How to complete this task>
Two lines below mark the span: the one containing "This screenshot has width=874, height=532." and the one containing "Task: Add a". Set down both, plus every line between, exactly as they stand, and nothing else.

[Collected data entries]
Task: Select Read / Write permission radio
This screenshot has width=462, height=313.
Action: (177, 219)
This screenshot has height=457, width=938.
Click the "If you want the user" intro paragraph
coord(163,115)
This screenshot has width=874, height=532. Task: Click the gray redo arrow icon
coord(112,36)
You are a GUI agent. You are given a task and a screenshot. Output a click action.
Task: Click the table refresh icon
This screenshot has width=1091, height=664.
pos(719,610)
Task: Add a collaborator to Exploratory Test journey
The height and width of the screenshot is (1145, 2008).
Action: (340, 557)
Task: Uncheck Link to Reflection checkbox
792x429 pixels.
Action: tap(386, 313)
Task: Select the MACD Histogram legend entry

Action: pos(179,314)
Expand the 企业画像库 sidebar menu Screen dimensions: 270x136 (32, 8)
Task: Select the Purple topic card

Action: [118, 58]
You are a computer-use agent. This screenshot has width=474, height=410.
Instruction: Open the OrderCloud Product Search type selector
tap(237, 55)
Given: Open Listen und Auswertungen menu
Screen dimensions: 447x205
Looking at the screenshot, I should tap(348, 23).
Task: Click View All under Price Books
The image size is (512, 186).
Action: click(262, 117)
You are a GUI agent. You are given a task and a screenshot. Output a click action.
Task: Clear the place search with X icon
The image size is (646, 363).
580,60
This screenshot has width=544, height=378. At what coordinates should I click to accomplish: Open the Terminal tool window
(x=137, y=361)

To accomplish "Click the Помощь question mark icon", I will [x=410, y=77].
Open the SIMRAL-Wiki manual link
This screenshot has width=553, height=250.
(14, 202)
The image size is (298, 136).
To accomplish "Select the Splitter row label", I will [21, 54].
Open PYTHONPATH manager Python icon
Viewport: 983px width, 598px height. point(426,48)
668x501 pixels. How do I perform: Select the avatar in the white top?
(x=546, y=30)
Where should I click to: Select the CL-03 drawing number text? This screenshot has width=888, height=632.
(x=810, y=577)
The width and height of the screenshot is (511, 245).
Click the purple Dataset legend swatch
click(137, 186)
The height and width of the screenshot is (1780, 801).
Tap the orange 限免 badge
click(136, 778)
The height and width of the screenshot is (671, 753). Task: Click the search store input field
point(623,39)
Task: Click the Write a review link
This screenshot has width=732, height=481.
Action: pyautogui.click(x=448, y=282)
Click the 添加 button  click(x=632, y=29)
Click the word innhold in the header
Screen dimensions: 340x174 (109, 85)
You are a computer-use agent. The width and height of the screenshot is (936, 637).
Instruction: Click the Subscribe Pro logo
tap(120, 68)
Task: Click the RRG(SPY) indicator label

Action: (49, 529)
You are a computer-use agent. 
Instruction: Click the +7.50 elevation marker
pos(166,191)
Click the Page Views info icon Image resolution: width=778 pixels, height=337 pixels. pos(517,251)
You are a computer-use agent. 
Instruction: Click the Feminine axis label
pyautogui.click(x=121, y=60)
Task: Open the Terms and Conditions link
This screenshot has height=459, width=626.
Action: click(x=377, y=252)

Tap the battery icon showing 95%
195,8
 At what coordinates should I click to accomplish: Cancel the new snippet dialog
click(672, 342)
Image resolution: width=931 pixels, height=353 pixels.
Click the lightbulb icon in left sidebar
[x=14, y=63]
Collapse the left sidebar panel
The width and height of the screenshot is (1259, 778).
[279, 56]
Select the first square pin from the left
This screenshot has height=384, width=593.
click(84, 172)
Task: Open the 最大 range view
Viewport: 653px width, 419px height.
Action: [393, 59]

Answer>
This screenshot has width=874, height=532. Task: Click the gray redo arrow icon
coord(112,36)
You are a GUI agent. You are given a task and a screenshot. Output a click action.
Task: Click the table refresh icon
This screenshot has width=1091, height=664.
pos(719,610)
Task: Add a collaborator to Exploratory Test journey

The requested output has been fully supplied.